▶ Instructions for the task: From the top of the entries below through the line containing "[3Dスキャン] Agisoft PhotoScan v1.3.0", return every line exactly as written, please, and stop there.
[[ Data records open ]]
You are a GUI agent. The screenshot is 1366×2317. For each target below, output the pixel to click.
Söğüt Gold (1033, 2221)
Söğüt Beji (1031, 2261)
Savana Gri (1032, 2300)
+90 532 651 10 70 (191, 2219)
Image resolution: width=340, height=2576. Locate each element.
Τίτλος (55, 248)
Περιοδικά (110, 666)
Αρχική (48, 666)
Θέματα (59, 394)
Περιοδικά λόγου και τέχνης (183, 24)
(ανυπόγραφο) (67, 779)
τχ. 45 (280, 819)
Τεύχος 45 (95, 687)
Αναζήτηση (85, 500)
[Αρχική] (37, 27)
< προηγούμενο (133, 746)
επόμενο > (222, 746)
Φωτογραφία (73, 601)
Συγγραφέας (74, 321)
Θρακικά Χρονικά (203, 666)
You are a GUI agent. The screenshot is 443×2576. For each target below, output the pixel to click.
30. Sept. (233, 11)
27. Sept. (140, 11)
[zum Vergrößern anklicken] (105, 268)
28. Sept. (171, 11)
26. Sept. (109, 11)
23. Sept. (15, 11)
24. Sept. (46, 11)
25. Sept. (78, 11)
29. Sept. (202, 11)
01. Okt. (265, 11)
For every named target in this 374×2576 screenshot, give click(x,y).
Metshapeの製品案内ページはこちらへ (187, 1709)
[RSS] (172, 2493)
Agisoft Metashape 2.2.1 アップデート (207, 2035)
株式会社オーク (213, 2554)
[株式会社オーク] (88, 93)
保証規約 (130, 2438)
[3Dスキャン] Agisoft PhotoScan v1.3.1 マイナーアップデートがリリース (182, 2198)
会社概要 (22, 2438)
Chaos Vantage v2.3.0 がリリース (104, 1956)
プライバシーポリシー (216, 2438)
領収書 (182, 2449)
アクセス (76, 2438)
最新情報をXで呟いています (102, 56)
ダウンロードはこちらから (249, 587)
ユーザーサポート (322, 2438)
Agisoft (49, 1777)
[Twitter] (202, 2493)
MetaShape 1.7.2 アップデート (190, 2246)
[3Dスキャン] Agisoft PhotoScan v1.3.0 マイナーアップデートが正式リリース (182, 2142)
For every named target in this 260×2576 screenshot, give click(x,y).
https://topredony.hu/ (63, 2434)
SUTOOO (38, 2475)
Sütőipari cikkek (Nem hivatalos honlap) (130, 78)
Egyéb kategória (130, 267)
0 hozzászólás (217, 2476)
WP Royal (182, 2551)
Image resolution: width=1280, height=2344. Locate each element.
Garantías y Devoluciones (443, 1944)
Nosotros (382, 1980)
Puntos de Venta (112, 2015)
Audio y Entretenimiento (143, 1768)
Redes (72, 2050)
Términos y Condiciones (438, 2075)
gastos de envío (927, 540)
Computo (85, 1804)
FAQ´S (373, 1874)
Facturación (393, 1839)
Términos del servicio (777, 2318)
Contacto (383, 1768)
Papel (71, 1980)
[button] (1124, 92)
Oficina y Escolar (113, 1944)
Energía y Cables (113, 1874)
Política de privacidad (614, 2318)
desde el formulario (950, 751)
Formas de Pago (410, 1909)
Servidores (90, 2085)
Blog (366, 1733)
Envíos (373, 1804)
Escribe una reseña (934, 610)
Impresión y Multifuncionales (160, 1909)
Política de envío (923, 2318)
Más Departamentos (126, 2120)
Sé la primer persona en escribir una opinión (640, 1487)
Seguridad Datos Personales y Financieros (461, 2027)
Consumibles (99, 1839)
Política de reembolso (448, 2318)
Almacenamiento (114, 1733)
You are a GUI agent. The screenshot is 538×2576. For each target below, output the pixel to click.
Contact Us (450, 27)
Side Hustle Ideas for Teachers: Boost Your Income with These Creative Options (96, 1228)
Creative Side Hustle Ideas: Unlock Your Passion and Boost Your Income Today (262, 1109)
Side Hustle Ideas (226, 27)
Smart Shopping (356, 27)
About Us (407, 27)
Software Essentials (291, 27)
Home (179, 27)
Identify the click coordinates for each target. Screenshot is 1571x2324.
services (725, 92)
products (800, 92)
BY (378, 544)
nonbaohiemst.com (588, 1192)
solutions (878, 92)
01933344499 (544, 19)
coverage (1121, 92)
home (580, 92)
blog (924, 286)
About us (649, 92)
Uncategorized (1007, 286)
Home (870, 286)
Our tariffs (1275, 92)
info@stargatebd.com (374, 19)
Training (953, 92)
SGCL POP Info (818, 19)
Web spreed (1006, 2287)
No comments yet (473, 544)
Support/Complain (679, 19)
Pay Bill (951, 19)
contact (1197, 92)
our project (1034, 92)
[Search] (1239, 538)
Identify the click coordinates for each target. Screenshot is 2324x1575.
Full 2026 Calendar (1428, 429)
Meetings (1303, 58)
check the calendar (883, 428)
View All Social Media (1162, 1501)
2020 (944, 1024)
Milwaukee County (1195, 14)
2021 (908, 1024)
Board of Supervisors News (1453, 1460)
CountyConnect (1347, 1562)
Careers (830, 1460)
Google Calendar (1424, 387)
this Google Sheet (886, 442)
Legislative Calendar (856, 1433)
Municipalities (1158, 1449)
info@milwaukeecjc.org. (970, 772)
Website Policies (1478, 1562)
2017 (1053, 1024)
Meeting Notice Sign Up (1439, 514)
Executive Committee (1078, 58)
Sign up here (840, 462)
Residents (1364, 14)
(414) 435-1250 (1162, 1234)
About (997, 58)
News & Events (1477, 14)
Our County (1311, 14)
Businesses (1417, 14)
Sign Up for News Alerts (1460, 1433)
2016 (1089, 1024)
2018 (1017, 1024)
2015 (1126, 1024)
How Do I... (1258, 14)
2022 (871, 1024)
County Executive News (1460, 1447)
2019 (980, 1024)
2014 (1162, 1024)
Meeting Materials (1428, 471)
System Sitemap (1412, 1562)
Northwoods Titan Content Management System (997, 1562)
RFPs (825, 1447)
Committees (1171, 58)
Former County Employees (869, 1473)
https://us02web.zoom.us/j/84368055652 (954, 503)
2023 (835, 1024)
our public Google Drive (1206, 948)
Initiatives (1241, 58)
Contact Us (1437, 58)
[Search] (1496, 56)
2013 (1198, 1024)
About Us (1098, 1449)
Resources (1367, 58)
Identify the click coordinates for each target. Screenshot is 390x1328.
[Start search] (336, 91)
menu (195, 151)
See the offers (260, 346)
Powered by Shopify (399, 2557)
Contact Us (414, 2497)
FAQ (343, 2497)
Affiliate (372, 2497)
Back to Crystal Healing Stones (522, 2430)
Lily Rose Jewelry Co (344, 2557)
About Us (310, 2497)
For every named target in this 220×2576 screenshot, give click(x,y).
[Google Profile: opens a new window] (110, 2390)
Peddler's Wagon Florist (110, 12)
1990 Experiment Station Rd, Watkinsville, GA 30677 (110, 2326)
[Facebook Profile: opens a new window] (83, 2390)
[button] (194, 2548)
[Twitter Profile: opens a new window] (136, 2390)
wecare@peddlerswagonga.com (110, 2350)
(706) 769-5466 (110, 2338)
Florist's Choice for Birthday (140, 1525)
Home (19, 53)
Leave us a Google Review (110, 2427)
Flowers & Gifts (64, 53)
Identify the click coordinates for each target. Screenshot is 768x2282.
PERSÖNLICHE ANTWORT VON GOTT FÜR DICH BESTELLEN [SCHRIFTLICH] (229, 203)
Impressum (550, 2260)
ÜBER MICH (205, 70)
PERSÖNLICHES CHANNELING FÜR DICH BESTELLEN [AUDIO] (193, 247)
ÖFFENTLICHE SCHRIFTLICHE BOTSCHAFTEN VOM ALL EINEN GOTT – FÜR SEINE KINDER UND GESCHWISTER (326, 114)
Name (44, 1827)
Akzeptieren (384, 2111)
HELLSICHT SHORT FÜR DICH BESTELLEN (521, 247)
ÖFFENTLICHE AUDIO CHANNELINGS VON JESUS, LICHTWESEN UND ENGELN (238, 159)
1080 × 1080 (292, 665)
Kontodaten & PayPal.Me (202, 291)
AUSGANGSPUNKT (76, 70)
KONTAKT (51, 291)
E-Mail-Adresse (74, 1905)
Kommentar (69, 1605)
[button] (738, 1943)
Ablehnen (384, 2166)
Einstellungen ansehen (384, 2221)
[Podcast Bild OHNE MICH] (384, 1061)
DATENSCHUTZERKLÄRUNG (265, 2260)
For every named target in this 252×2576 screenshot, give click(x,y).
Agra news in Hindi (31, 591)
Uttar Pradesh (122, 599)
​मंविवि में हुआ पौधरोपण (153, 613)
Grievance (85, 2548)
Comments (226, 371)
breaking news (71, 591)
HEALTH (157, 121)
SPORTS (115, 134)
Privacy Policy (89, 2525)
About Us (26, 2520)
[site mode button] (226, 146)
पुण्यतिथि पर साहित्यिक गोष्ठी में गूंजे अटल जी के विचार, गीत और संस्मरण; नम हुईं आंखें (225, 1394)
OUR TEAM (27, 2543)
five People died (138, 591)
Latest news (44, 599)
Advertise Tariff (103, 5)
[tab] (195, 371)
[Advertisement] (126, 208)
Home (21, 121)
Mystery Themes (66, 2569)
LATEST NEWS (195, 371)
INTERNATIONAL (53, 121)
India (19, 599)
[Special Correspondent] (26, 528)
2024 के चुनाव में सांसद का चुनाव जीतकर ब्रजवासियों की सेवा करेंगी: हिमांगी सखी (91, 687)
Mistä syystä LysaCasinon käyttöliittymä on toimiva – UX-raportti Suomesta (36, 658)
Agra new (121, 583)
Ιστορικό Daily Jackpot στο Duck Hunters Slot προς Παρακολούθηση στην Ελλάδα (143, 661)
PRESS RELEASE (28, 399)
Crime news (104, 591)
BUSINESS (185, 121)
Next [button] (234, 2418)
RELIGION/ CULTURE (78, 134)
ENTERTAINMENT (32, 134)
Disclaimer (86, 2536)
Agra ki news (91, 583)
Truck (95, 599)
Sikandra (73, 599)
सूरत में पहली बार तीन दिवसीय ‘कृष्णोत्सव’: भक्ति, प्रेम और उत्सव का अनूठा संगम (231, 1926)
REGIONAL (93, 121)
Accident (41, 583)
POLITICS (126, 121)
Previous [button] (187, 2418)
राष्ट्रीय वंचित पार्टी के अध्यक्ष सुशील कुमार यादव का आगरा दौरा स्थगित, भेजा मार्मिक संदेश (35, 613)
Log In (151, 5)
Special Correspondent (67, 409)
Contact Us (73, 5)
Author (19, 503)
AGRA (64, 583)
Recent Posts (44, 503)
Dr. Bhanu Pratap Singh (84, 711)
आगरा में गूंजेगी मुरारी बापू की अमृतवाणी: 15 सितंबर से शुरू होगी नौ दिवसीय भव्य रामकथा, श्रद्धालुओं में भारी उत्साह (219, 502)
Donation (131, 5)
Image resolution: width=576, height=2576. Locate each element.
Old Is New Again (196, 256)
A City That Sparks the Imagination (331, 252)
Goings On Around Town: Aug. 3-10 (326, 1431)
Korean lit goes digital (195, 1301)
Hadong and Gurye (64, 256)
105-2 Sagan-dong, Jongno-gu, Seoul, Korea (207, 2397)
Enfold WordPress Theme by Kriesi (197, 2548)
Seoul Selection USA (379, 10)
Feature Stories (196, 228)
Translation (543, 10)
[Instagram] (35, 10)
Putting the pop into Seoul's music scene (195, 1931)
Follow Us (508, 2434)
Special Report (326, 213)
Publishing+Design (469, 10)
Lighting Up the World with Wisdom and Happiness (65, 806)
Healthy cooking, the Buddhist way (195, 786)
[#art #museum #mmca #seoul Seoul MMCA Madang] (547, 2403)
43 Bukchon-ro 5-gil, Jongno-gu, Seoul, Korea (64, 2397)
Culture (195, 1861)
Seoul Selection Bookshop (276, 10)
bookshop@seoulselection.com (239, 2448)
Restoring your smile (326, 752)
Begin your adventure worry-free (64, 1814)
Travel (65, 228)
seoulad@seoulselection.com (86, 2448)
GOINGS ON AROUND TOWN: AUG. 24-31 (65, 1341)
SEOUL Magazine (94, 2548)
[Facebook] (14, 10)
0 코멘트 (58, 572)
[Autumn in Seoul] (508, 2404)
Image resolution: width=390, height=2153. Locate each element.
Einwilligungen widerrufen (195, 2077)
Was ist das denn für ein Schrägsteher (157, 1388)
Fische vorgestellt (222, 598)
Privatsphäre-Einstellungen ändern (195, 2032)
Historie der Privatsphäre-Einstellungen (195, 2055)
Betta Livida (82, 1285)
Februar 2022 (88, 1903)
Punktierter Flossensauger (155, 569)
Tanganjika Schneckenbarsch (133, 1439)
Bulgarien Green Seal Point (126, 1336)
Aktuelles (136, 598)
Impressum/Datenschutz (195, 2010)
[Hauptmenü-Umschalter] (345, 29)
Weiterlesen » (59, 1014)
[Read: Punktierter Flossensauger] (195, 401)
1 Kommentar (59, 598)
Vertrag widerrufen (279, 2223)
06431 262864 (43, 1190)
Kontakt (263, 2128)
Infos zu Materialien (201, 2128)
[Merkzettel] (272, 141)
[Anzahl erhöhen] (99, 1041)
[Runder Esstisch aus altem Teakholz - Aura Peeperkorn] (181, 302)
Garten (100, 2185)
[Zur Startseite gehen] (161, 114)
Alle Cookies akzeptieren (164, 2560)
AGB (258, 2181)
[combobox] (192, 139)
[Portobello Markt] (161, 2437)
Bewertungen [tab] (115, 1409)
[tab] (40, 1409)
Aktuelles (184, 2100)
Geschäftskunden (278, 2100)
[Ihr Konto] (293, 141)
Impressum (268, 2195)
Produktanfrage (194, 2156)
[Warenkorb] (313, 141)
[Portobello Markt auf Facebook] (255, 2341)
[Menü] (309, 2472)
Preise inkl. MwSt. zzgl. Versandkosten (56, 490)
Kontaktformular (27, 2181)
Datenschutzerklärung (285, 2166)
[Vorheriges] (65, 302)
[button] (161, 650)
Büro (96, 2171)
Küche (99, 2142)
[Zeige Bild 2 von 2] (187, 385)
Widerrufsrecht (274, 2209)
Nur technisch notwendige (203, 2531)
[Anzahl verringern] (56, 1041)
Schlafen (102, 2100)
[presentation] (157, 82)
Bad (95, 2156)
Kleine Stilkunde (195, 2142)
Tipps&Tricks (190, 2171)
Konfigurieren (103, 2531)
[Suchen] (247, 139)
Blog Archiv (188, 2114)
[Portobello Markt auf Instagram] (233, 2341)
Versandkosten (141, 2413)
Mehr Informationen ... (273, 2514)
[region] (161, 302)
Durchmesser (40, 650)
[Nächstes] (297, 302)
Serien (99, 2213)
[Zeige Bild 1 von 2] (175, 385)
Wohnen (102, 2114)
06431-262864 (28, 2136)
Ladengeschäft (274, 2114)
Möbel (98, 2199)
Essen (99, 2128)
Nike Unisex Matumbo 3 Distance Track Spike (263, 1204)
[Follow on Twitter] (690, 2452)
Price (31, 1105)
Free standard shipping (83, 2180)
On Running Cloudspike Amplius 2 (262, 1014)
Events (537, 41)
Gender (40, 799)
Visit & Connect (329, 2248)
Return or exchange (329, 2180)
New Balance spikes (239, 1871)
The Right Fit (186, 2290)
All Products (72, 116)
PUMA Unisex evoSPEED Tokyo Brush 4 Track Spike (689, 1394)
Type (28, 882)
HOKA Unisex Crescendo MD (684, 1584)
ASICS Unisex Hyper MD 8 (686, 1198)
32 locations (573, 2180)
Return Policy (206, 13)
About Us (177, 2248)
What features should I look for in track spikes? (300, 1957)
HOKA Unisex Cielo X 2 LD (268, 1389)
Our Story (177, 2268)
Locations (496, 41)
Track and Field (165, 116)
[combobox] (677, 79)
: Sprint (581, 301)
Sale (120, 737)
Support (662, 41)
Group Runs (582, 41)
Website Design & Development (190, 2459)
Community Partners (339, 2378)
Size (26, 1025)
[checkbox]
[[ Data records closed ]]
▶ Answer box:
You are a GUI agent. The screenshot is 1366×2317. For each target below, output the pixel to click.
Söğüt Gold (1033, 2221)
Söğüt Beji (1031, 2261)
Savana Gri (1032, 2300)
+90 532 651 10 70 (191, 2219)
Image resolution: width=340, height=2576. Locate each element.
Τίτλος (55, 248)
Περιοδικά (110, 666)
Αρχική (48, 666)
Θέματα (59, 394)
Περιοδικά λόγου και τέχνης (183, 24)
(ανυπόγραφο) (67, 779)
τχ. 45 (280, 819)
Τεύχος 45 (95, 687)
Αναζήτηση (85, 500)
[Αρχική] (37, 27)
< προηγούμενο (133, 746)
επόμενο > (222, 746)
Φωτογραφία (73, 601)
Συγγραφέας (74, 321)
Θρακικά Χρονικά (203, 666)
You are a GUI agent. The screenshot is 443×2576. For each target below, output the pixel to click.
30. Sept. (233, 11)
27. Sept. (140, 11)
[zum Vergrößern anklicken] (105, 268)
28. Sept. (171, 11)
26. Sept. (109, 11)
23. Sept. (15, 11)
24. Sept. (46, 11)
25. Sept. (78, 11)
29. Sept. (202, 11)
01. Okt. (265, 11)
For every named target in this 374×2576 screenshot, give click(x,y).
Metshapeの製品案内ページはこちらへ (187, 1709)
[RSS] (172, 2493)
Agisoft Metashape 2.2.1 アップデート (207, 2035)
株式会社オーク (213, 2554)
[株式会社オーク] (88, 93)
保証規約 (130, 2438)
[3Dスキャン] Agisoft PhotoScan v1.3.1 マイナーアップデートがリリース (182, 2198)
会社概要 (22, 2438)
Chaos Vantage v2.3.0 がリリース (104, 1956)
プライバシーポリシー (216, 2438)
領収書 (182, 2449)
アクセス (76, 2438)
最新情報をXで呟いています (102, 56)
ダウンロードはこちらから (249, 587)
ユーザーサポート (322, 2438)
Agisoft (49, 1777)
[Twitter] (202, 2493)
MetaShape 1.7.2 アップデート (190, 2246)
[3Dスキャン] Agisoft PhotoScan v1.3.0 マイナーアップデートが正式リリース (182, 2142)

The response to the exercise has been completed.